Greek sprinters Tassos Gousis and Dimitris Regas were charged with using the same steroid, methyltrienolone.
Halkia's coach, George Panagiotopoulos, was charged with supplying banned substances and, if convicted, faces up to three years in prison and a fine.
The defendants deny any wrongdoing and will go on trial within a year.
Halkia, the 2004 Olympic women's 400m hurdles champion, was expelled from the Olympics after testing positive just days before she was due to compete in Beijing.
The defendants deny any wrongdoing and will go on trial within a year.
Halkia, the 2004 Olympic women's 400m hurdles champion, was expelled from the Olympics after testing positive just days before she was due to compete in Beijing.

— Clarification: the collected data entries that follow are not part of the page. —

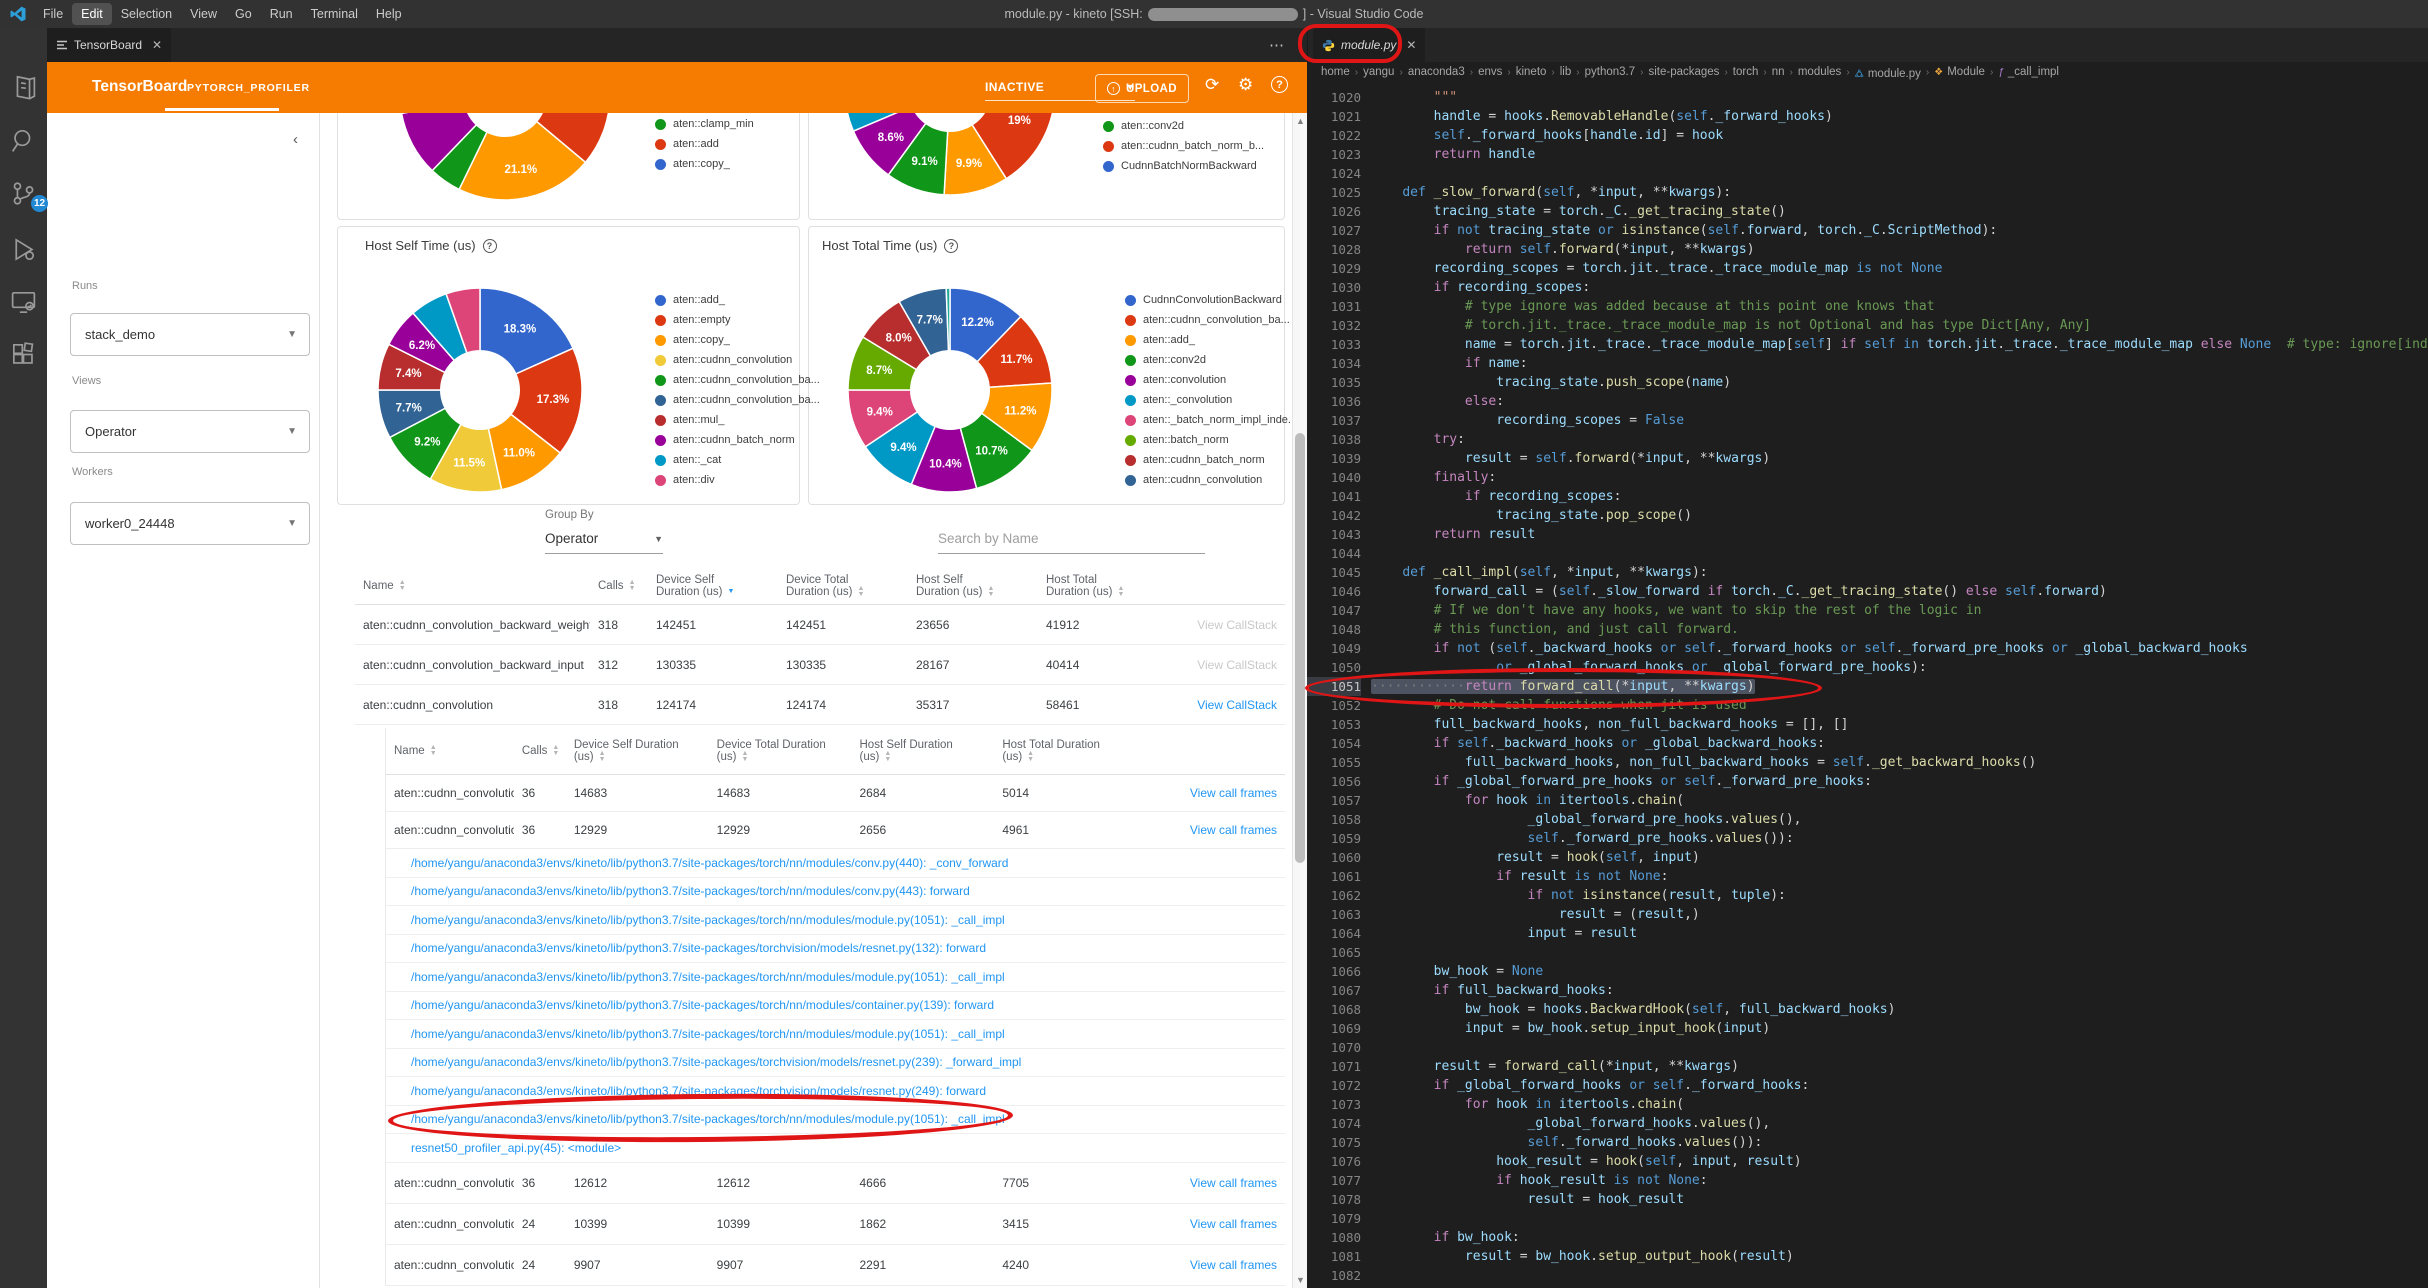  I want to click on code-line: 1078 result = hook_result, so click(1868, 1200).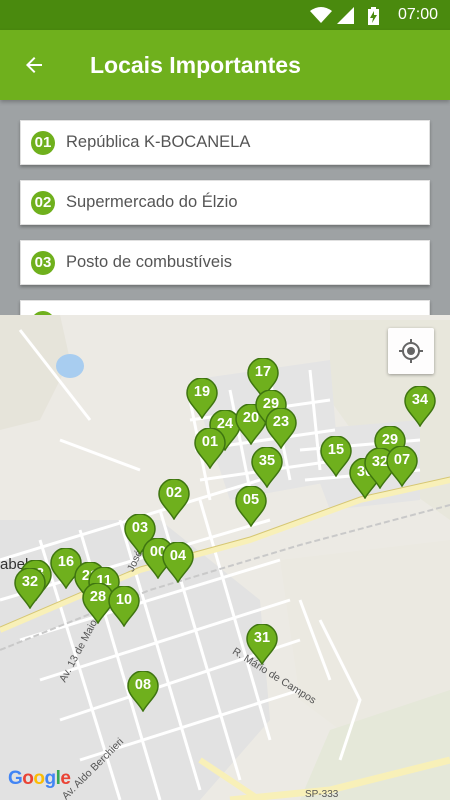 Image resolution: width=450 pixels, height=800 pixels. Describe the element at coordinates (263, 372) in the screenshot. I see `map-marker-label: 17` at that location.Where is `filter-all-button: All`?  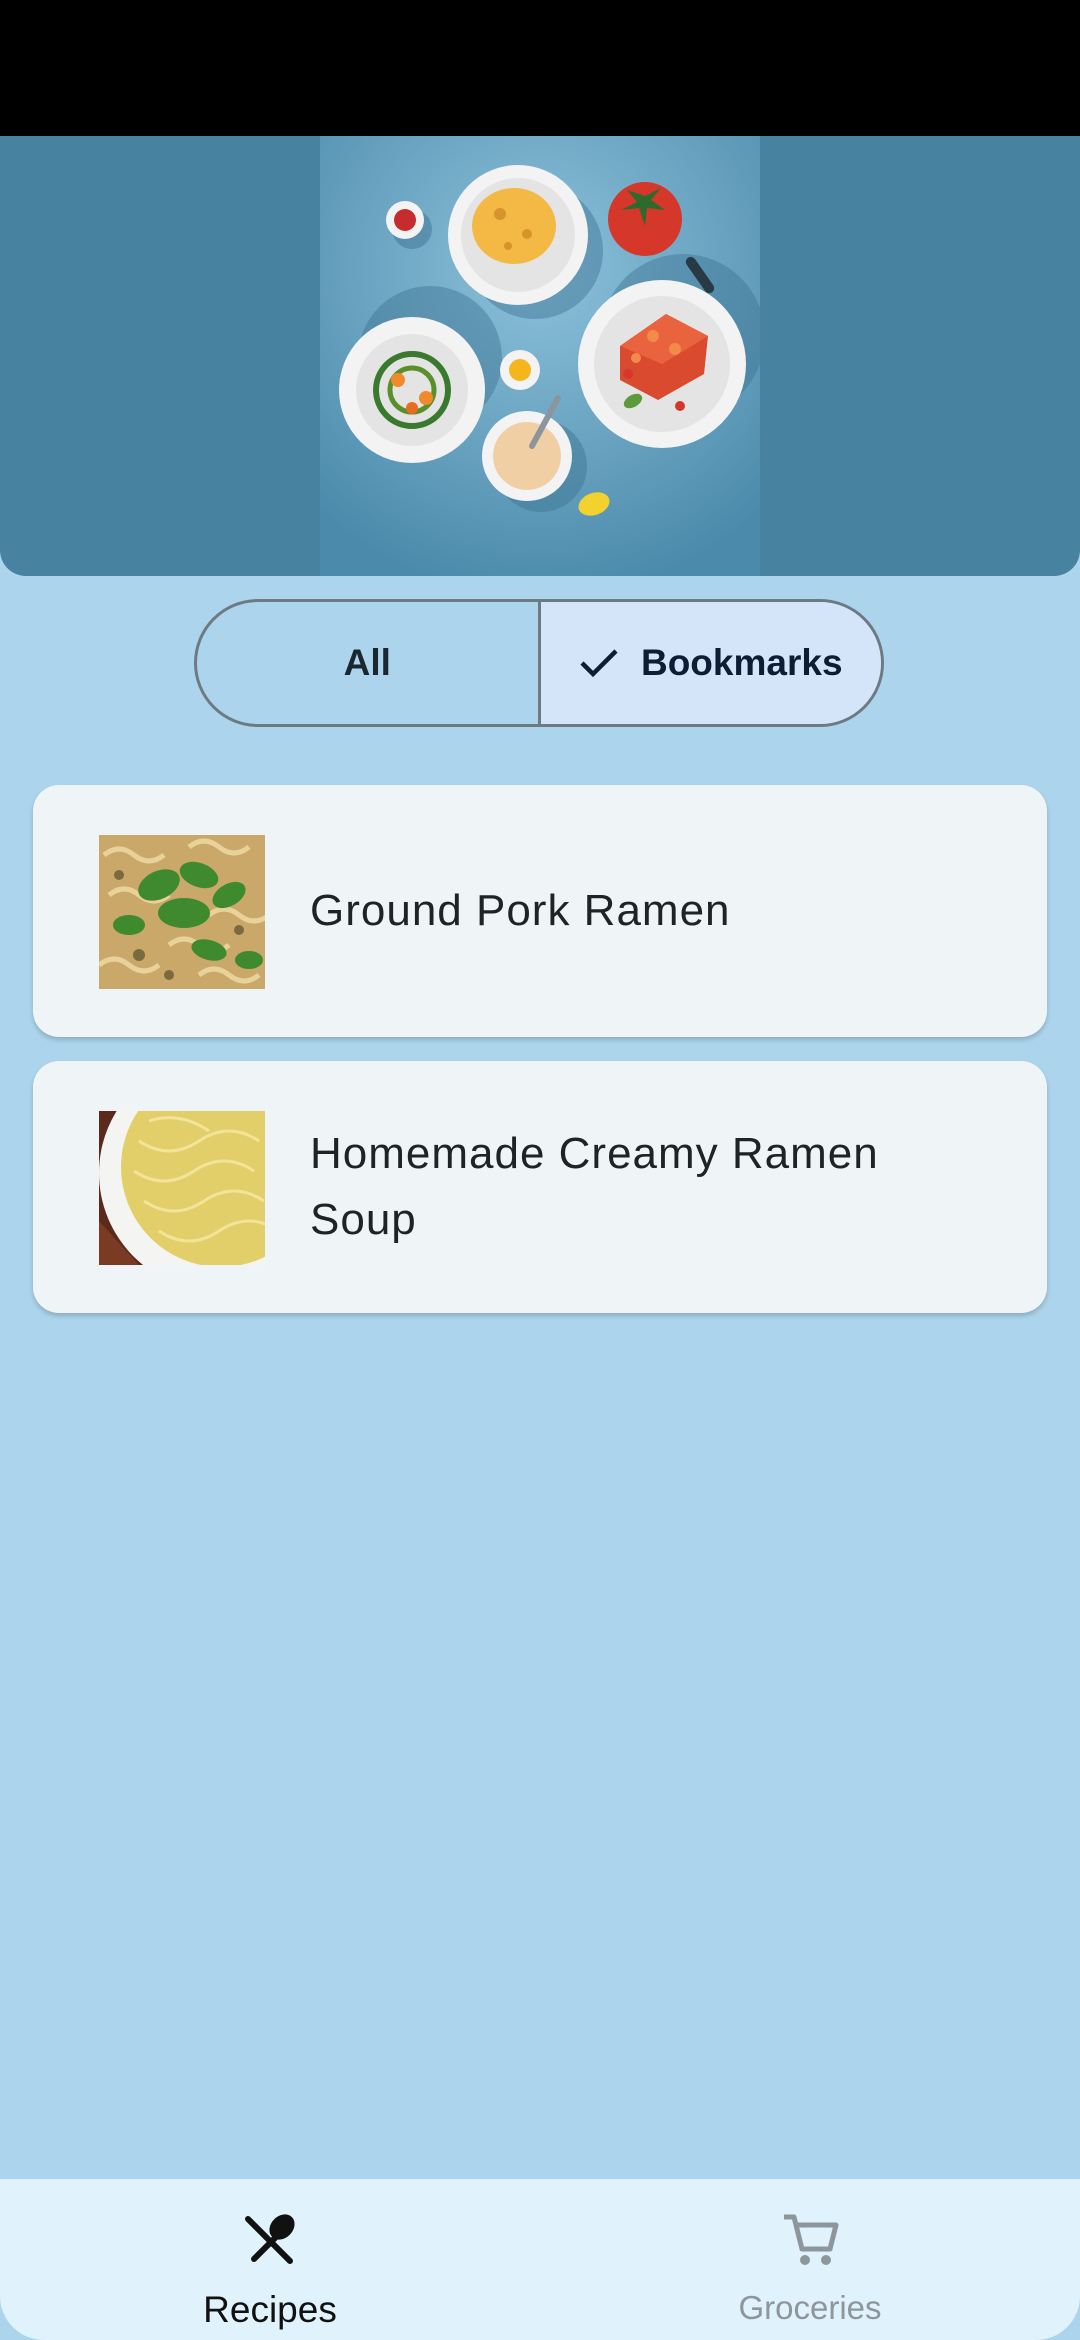
filter-all-button: All is located at coordinates (369, 663).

Her 'B' sample came back positive for methyltrienolone, which the International Olympic Committee (IOC) said is a dangerous drug that "may lead to serious consequences to the health of athletes, even threatening their lives".
In August, the IOC rejected Halkia's defence that she had never used the steroid and that her sample had been subject to "acts of tampering by third parties".
Halkia was a relative unknown before winning gold in Athens, where she set a new Olympic record of 52.77 seconds in the semi-finals.
It is interesting that females involved in doping Marion Jones and Halkia went/may go to jail. The males like Trevor Graham get off rather easily.
MJ was done for perjury, no? Essentially the problem is not - primarily - people taking these things (though they might cause health problems and behavioural problems) but that they thereby obtain money & prizes that otherwise would have gone to someone else. ...but does any country yet have effective prosecutions for sports fraud? That's what is needed - people holding the dopers to account. The big meets and races not only asking for their money back, but invoking penalty clauses (and if they don't have penalty clauses then why not?) and suing for damages.